Item position entries.
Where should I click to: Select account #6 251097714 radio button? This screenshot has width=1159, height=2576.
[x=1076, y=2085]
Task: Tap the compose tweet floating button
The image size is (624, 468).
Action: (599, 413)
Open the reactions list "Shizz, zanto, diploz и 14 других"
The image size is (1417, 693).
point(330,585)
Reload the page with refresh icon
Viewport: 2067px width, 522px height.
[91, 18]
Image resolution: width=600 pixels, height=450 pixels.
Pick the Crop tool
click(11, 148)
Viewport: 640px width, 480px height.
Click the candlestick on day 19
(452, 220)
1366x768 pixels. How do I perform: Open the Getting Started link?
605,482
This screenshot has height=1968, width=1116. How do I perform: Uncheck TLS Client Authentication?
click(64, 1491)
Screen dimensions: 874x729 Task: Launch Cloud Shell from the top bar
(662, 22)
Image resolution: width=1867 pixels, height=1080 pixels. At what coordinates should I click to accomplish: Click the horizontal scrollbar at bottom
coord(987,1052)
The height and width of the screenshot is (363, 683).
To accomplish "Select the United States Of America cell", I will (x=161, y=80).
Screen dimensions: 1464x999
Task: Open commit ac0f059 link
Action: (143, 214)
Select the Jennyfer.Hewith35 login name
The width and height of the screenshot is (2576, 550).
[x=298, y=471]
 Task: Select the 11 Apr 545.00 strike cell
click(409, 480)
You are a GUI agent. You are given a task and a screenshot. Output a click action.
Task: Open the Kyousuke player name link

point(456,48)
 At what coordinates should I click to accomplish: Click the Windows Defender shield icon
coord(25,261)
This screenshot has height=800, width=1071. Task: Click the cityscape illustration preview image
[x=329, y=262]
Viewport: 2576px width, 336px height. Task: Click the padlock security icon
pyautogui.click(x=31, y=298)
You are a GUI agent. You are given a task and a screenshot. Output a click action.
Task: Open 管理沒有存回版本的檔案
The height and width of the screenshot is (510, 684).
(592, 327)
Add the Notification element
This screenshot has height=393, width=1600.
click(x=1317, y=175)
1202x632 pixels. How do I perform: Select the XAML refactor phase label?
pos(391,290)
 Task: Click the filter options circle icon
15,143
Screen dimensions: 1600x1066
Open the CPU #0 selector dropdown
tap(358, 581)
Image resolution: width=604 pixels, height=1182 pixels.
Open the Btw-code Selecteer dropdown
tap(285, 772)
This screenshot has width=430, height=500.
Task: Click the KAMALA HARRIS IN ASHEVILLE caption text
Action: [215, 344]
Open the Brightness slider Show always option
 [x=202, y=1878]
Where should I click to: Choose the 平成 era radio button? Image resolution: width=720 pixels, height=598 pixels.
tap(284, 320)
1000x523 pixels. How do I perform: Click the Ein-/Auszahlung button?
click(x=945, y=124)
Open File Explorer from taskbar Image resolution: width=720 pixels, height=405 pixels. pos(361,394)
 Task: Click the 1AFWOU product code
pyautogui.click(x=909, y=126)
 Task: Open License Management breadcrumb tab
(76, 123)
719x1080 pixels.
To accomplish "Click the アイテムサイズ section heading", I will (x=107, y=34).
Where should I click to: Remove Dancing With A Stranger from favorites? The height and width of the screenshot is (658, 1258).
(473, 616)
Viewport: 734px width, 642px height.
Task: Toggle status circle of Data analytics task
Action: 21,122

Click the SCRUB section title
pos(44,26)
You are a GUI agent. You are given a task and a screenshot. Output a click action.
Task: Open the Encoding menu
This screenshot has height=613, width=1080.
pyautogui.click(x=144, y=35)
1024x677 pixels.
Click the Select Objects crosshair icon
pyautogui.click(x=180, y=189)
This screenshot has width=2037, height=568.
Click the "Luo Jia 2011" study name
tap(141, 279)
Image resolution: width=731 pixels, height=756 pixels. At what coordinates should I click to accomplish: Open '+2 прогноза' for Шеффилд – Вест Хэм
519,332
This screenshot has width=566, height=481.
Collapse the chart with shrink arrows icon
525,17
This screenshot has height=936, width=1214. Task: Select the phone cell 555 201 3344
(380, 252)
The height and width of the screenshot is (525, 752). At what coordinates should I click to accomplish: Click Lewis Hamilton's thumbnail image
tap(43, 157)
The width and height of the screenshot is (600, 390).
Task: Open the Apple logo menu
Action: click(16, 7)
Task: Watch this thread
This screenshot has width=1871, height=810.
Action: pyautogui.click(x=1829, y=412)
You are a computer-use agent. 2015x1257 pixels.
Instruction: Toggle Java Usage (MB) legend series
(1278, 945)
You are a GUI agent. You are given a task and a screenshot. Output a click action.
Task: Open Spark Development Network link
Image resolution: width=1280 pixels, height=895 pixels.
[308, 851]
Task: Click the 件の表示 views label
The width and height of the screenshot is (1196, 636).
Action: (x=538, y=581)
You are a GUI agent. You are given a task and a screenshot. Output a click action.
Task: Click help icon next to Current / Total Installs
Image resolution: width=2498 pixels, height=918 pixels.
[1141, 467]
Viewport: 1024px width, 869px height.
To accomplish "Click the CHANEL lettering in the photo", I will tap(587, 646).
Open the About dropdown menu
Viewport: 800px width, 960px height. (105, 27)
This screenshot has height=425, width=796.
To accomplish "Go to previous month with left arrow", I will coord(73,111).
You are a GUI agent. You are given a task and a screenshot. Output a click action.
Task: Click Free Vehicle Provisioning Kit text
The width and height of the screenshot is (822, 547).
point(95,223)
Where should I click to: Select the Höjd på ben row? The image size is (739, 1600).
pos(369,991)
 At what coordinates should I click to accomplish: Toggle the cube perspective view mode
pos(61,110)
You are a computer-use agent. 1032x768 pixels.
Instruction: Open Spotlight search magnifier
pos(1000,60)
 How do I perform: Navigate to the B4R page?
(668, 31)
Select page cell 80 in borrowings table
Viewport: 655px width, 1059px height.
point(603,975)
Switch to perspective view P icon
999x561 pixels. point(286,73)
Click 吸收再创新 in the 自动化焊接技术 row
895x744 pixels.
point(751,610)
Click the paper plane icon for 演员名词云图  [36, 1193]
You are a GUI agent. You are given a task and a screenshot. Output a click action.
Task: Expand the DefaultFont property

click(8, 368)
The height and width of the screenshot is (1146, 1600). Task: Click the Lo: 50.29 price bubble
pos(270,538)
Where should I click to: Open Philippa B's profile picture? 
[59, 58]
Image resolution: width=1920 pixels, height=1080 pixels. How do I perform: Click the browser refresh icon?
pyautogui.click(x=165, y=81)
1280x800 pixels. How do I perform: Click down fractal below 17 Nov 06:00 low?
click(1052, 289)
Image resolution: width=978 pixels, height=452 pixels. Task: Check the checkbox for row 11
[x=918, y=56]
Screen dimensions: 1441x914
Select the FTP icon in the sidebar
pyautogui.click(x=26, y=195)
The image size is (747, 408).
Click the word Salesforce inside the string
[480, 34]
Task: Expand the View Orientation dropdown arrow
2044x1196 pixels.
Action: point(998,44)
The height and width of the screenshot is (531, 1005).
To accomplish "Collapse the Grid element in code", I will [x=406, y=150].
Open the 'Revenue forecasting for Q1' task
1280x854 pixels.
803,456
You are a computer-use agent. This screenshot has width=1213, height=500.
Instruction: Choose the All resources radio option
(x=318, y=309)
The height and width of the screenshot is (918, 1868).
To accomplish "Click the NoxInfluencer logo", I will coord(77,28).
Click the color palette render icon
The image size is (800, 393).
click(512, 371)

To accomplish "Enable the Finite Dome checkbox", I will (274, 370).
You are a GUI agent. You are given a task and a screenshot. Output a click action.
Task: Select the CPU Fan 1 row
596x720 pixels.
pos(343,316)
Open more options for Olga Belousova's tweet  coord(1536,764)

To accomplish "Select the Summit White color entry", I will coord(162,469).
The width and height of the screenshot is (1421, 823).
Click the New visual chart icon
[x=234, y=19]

Directive. Swap "Output a click action" for "Return one click action" throughout all the items above, and write the lines out again with nothing else changed.

Task result.
Where should I click to: Select account #6 251097714 radio button? This screenshot has width=1159, height=2576.
[x=1076, y=2085]
Task: Tap the compose tweet floating button
The image size is (624, 468).
Action: (599, 413)
Open the reactions list "Shizz, zanto, diploz и 14 других"
The image size is (1417, 693).
point(330,585)
Reload the page with refresh icon
Viewport: 2067px width, 522px height.
[91, 18]
Image resolution: width=600 pixels, height=450 pixels.
Pick the Crop tool
click(11, 148)
Viewport: 640px width, 480px height.
Click the candlestick on day 19
(452, 220)
1366x768 pixels. How do I perform: Open the Getting Started link?
605,482
This screenshot has height=1968, width=1116. How do I perform: Uncheck TLS Client Authentication?
click(64, 1491)
Screen dimensions: 874x729 Task: Launch Cloud Shell from the top bar
(662, 22)
Image resolution: width=1867 pixels, height=1080 pixels. At what coordinates should I click to accomplish: Click the horizontal scrollbar at bottom
coord(987,1052)
The height and width of the screenshot is (363, 683).
To accomplish "Select the United States Of America cell", I will (x=161, y=80).
Screen dimensions: 1464x999
Task: Open commit ac0f059 link
Action: (143, 214)
Select the Jennyfer.Hewith35 login name
The width and height of the screenshot is (2576, 550).
[x=298, y=471]
 Task: Select the 11 Apr 545.00 strike cell
click(409, 480)
You are a GUI agent. You are given a task and a screenshot. Return one click action.
Task: Open the Kyousuke player name link

point(456,48)
 At what coordinates should I click to accomplish: Click the Windows Defender shield icon
coord(25,261)
This screenshot has height=800, width=1071. Task: Click the cityscape illustration preview image
[x=329, y=262]
Viewport: 2576px width, 336px height. Task: Click the padlock security icon
pyautogui.click(x=31, y=298)
You are a GUI agent. You are given a task and a screenshot. Return one click action.
Task: Open 管理沒有存回版本的檔案
The height and width of the screenshot is (510, 684).
(592, 327)
Add the Notification element
This screenshot has height=393, width=1600.
click(x=1317, y=175)
1202x632 pixels. How do I perform: Select the XAML refactor phase label?
pos(391,290)
 Task: Click the filter options circle icon
15,143
Screen dimensions: 1600x1066
Open the CPU #0 selector dropdown
tap(358, 581)
Image resolution: width=604 pixels, height=1182 pixels.
Open the Btw-code Selecteer dropdown
tap(285, 772)
This screenshot has width=430, height=500.
Task: Click the KAMALA HARRIS IN ASHEVILLE caption text
Action: [215, 344]
Open the Brightness slider Show always option
 [x=202, y=1878]
Where should I click to: Choose the 平成 era radio button? Image resolution: width=720 pixels, height=598 pixels.
tap(284, 320)
1000x523 pixels. How do I perform: Click the Ein-/Auszahlung button?
click(x=945, y=124)
Open File Explorer from taskbar Image resolution: width=720 pixels, height=405 pixels. pos(361,394)
 Task: Click the 1AFWOU product code
pyautogui.click(x=909, y=126)
 Task: Open License Management breadcrumb tab
(76, 123)
719x1080 pixels.
To accomplish "Click the アイテムサイズ section heading", I will (x=107, y=34).
Where should I click to: Remove Dancing With A Stranger from favorites? The height and width of the screenshot is (658, 1258).
(473, 616)
Viewport: 734px width, 642px height.
Task: Toggle status circle of Data analytics task
Action: 21,122

Click the SCRUB section title
pos(44,26)
You are a GUI agent. You are given a task and a screenshot. Return one click action.
Task: Open the Encoding menu
This screenshot has height=613, width=1080.
pyautogui.click(x=144, y=35)
1024x677 pixels.
Click the Select Objects crosshair icon
pyautogui.click(x=180, y=189)
This screenshot has width=2037, height=568.
Click the "Luo Jia 2011" study name
tap(141, 279)
Image resolution: width=731 pixels, height=756 pixels. At what coordinates should I click to accomplish: Open '+2 прогноза' for Шеффилд – Вест Хэм
519,332
This screenshot has width=566, height=481.
Collapse the chart with shrink arrows icon
525,17
This screenshot has height=936, width=1214. Task: Select the phone cell 555 201 3344
(380, 252)
The height and width of the screenshot is (525, 752). At what coordinates should I click to accomplish: Click Lewis Hamilton's thumbnail image
tap(43, 157)
The width and height of the screenshot is (600, 390).
Task: Open the Apple logo menu
Action: click(16, 7)
Task: Watch this thread
This screenshot has width=1871, height=810.
Action: pyautogui.click(x=1829, y=412)
You are a computer-use agent. 2015x1257 pixels.
Instruction: Toggle Java Usage (MB) legend series
(1278, 945)
You are a GUI agent. You are given a task and a screenshot. Return one click action.
Task: Open Spark Development Network link
Image resolution: width=1280 pixels, height=895 pixels.
[308, 851]
Task: Click the 件の表示 views label
The width and height of the screenshot is (1196, 636).
Action: (x=538, y=581)
You are a GUI agent. You are given a task and a screenshot. Return one click action.
Task: Click help icon next to Current / Total Installs
Image resolution: width=2498 pixels, height=918 pixels.
[1141, 467]
Viewport: 1024px width, 869px height.
To accomplish "Click the CHANEL lettering in the photo", I will tap(587, 646).
Open the About dropdown menu
Viewport: 800px width, 960px height. (105, 27)
This screenshot has height=425, width=796.
To accomplish "Go to previous month with left arrow", I will coord(73,111).
You are a GUI agent. You are given a task and a screenshot. Return one click action.
Task: Click Free Vehicle Provisioning Kit text
The width and height of the screenshot is (822, 547).
point(95,223)
Where should I click to: Select the Höjd på ben row? The image size is (739, 1600).
pos(369,991)
 At what coordinates should I click to accomplish: Toggle the cube perspective view mode
pos(61,110)
You are a computer-use agent. 1032x768 pixels.
Instruction: Open Spotlight search magnifier
pos(1000,60)
 How do I perform: Navigate to the B4R page?
(668, 31)
Select page cell 80 in borrowings table
Viewport: 655px width, 1059px height.
point(603,975)
Switch to perspective view P icon
999x561 pixels. point(286,73)
Click 吸收再创新 in the 自动化焊接技术 row
895x744 pixels.
point(751,610)
Click the paper plane icon for 演员名词云图  [36, 1193]
You are a GUI agent. You are given a task and a screenshot. Return one click action.
Task: Expand the DefaultFont property

click(8, 368)
The height and width of the screenshot is (1146, 1600). Task: Click the Lo: 50.29 price bubble
pos(270,538)
Where should I click to: Open Philippa B's profile picture? 
[59, 58]
Image resolution: width=1920 pixels, height=1080 pixels. How do I perform: Click the browser refresh icon?
pyautogui.click(x=165, y=81)
1280x800 pixels. How do I perform: Click down fractal below 17 Nov 06:00 low?
click(1052, 289)
Image resolution: width=978 pixels, height=452 pixels. Task: Check the checkbox for row 11
[x=918, y=56]
Screen dimensions: 1441x914
Select the FTP icon in the sidebar
pyautogui.click(x=26, y=195)
The image size is (747, 408).
Click the word Salesforce inside the string
[480, 34]
Task: Expand the View Orientation dropdown arrow
2044x1196 pixels.
Action: point(998,44)
The height and width of the screenshot is (531, 1005).
To accomplish "Collapse the Grid element in code", I will [x=406, y=150].
Open the 'Revenue forecasting for Q1' task
1280x854 pixels.
803,456
You are a computer-use agent. This screenshot has width=1213, height=500.
Instruction: Choose the All resources radio option
(x=318, y=309)
The height and width of the screenshot is (918, 1868).
To accomplish "Click the NoxInfluencer logo", I will coord(77,28).
Click the color palette render icon
The image size is (800, 393).
click(512, 371)

To accomplish "Enable the Finite Dome checkbox", I will (274, 370).
You are a GUI agent. You are given a task and a screenshot. Return one click action.
Task: Select the CPU Fan 1 row
596x720 pixels.
pos(343,316)
Open more options for Olga Belousova's tweet  coord(1536,764)

To accomplish "Select the Summit White color entry", I will coord(162,469).
The width and height of the screenshot is (1421, 823).
Click the New visual chart icon
[x=234, y=19]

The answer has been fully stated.